Task objective: Copy out the lines below word for word, everything from the one containing "Given: Click the alarm bell icon" down to the one containing "click(x=560, y=49)", including both.

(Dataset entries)
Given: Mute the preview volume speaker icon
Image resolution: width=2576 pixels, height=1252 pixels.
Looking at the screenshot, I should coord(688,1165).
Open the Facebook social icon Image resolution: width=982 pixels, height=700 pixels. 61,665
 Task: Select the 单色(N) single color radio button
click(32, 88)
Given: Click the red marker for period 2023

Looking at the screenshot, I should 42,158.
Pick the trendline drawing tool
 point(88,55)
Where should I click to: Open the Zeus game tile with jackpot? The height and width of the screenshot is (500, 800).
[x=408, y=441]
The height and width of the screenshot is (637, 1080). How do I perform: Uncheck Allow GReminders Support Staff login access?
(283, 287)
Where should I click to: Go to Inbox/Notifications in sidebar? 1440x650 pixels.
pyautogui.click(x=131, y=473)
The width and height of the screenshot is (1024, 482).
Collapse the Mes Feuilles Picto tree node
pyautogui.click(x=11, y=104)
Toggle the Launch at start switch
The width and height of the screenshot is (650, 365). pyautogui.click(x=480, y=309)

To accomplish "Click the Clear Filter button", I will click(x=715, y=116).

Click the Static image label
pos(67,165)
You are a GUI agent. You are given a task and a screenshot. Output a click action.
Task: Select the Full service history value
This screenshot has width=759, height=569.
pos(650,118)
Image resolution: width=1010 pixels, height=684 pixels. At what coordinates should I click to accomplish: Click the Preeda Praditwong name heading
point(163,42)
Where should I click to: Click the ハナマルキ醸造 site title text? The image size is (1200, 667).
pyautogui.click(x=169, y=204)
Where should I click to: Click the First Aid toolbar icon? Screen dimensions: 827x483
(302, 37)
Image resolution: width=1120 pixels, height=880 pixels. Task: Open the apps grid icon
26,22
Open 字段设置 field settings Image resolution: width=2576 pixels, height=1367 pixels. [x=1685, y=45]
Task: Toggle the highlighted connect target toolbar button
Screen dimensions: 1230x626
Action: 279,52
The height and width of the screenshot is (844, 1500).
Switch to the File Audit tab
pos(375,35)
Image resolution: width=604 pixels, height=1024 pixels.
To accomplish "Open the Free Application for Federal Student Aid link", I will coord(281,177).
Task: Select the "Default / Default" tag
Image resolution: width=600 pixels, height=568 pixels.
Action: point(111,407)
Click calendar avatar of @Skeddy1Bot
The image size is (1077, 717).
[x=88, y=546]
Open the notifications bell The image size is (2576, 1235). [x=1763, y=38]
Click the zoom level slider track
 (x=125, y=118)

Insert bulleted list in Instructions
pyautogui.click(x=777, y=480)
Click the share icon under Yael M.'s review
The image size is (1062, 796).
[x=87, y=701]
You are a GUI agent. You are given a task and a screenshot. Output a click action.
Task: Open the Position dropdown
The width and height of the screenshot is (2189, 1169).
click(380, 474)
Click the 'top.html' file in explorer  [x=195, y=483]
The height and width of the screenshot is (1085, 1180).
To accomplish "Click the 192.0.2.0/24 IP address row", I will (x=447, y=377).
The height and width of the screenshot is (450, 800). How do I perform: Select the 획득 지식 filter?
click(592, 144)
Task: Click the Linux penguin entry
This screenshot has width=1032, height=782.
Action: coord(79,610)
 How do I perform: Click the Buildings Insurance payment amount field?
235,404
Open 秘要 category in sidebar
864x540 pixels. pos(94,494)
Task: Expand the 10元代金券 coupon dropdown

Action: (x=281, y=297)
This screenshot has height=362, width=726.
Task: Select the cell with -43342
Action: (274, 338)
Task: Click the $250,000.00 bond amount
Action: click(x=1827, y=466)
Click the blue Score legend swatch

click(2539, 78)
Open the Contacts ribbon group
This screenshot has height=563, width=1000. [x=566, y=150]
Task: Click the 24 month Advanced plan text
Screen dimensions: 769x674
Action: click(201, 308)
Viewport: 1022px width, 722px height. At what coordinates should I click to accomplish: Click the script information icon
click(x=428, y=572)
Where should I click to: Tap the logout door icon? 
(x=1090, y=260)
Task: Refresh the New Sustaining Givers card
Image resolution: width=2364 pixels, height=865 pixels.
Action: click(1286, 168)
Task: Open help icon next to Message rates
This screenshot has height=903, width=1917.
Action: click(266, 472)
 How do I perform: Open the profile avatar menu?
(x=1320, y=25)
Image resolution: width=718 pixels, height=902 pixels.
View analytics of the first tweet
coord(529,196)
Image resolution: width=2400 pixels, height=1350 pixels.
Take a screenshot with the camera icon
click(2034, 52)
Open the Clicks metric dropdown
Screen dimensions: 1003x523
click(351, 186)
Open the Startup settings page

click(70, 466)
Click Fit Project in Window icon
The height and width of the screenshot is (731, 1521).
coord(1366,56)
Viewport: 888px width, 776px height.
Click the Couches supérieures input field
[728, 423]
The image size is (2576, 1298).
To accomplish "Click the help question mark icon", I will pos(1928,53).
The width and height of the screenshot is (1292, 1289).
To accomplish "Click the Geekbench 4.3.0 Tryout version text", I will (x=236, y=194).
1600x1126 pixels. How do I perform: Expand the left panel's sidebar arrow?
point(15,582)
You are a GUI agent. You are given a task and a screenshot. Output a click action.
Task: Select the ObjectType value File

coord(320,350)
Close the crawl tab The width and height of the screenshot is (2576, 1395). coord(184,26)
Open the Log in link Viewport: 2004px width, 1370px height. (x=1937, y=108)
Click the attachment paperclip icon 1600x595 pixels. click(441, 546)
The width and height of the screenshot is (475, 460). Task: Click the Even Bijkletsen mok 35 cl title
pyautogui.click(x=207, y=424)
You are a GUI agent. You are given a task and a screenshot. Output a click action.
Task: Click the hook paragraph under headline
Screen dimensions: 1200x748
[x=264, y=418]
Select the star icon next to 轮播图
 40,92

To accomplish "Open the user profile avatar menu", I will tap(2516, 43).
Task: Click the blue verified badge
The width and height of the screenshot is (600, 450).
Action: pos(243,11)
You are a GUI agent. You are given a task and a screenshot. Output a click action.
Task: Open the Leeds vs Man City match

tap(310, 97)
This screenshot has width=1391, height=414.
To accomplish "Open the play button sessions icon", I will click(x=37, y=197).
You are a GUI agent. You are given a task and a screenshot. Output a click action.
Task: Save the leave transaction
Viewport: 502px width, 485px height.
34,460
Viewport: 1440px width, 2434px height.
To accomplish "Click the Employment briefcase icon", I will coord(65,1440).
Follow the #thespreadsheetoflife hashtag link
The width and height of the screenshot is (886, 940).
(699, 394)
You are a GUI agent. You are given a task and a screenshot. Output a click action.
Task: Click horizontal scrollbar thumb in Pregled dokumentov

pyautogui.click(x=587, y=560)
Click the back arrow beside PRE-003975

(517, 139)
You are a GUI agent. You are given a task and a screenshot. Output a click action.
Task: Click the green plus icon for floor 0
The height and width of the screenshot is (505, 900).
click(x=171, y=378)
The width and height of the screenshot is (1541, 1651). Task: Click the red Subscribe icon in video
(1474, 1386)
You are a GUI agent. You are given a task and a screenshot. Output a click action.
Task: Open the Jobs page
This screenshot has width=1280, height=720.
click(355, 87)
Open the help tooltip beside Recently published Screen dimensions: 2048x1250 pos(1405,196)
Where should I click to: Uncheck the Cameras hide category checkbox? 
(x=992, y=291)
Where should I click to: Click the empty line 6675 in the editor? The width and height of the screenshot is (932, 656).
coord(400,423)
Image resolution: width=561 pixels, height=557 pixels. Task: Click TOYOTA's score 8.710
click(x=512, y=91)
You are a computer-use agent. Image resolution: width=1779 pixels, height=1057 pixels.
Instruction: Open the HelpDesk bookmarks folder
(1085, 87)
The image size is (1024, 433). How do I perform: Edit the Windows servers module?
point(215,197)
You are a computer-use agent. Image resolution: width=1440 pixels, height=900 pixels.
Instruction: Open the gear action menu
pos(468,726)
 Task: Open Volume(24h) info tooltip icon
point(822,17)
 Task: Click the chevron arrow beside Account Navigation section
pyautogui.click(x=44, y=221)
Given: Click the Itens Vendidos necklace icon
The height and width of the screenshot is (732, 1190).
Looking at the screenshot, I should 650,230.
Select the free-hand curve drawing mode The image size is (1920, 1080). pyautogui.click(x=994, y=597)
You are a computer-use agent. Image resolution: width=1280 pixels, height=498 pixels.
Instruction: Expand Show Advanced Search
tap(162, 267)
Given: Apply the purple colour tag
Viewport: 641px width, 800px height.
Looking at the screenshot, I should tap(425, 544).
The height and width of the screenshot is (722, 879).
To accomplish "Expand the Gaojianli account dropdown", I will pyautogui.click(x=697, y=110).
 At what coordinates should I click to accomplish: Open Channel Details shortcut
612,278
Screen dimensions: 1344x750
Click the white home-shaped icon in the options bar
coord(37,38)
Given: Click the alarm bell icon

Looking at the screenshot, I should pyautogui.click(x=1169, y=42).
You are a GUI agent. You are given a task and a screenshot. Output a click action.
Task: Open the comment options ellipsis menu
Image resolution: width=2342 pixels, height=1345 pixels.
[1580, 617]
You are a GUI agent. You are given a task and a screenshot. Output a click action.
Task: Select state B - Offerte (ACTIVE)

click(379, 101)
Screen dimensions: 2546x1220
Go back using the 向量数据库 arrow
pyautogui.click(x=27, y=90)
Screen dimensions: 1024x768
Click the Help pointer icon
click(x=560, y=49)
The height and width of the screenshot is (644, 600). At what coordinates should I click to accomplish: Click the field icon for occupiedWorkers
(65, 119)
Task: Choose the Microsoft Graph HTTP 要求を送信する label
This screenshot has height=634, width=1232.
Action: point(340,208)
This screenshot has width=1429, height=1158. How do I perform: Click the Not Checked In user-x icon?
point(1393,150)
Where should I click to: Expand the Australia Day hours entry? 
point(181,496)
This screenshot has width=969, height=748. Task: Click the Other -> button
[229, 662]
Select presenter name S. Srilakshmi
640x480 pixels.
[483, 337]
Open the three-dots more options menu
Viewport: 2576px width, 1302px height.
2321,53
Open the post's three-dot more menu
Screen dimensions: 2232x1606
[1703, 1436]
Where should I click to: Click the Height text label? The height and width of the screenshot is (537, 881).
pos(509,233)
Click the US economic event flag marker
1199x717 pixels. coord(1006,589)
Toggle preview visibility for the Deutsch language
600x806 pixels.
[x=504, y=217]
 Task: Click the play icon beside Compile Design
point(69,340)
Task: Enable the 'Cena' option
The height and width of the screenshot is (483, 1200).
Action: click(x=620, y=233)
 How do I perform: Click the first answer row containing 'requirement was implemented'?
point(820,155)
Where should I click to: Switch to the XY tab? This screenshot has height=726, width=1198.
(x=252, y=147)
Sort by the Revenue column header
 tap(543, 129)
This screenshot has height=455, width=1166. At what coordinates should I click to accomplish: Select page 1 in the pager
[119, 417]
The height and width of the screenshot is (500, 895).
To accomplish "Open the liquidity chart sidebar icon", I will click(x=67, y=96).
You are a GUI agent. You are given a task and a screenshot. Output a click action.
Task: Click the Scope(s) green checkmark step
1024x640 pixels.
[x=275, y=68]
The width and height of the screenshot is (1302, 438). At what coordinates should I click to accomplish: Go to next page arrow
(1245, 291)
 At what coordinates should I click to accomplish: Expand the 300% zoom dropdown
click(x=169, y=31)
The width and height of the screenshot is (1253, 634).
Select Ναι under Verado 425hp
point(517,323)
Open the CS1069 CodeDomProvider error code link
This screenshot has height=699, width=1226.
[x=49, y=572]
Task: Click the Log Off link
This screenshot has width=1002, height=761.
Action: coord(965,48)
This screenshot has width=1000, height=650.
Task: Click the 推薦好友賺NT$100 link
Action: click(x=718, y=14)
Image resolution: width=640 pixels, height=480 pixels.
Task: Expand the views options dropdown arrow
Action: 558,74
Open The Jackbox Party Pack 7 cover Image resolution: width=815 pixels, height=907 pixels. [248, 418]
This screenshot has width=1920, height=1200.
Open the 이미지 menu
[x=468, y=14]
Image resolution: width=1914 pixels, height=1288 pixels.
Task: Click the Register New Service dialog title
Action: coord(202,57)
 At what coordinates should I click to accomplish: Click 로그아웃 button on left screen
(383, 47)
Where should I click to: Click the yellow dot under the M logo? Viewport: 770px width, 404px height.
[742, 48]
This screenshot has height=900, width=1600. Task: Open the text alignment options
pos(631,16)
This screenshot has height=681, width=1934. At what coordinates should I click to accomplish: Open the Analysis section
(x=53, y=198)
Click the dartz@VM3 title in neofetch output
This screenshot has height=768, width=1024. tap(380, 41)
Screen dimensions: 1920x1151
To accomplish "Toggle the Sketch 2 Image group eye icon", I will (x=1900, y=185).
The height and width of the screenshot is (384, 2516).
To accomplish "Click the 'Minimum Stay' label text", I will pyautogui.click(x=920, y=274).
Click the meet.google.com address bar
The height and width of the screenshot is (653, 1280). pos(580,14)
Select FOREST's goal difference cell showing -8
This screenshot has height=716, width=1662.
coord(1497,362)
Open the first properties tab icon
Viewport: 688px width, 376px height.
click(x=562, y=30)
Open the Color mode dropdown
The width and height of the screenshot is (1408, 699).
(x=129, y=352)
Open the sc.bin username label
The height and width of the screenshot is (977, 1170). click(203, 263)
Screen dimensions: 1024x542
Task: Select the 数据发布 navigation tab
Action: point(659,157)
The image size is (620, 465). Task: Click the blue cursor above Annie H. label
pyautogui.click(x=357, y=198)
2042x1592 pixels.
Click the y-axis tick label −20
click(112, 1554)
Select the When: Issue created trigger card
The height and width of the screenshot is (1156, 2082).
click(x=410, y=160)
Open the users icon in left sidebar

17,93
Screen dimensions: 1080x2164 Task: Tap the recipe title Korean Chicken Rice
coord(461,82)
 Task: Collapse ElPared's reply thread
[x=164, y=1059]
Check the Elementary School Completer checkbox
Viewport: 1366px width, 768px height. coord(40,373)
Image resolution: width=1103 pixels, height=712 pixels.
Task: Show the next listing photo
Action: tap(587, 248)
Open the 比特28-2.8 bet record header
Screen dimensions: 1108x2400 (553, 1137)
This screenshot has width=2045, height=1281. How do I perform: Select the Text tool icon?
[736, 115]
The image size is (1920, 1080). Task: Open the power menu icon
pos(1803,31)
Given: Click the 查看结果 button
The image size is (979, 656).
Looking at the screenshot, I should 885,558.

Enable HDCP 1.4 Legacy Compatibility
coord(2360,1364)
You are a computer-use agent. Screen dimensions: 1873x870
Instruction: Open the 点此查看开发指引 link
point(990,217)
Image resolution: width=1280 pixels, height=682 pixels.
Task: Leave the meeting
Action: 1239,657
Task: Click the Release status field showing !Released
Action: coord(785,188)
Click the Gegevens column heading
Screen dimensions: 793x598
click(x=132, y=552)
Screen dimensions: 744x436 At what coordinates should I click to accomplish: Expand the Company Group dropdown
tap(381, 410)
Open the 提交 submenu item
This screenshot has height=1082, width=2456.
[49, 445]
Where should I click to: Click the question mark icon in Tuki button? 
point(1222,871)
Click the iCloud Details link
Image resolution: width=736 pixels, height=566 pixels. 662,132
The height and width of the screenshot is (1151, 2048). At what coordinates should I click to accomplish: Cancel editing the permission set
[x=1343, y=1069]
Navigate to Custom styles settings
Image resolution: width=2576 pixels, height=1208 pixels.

Problem solution:
Given: Click the alarm bell icon

Looking at the screenshot, I should pyautogui.click(x=1169, y=42).
You are a GUI agent. You are given a task and a screenshot. Output a click action.
Task: Open the comment options ellipsis menu
Image resolution: width=2342 pixels, height=1345 pixels.
[1580, 617]
You are a GUI agent. You are given a task and a screenshot. Output a click action.
Task: Select state B - Offerte (ACTIVE)

click(379, 101)
Screen dimensions: 2546x1220
Go back using the 向量数据库 arrow
pyautogui.click(x=27, y=90)
Screen dimensions: 1024x768
Click the Help pointer icon
click(x=560, y=49)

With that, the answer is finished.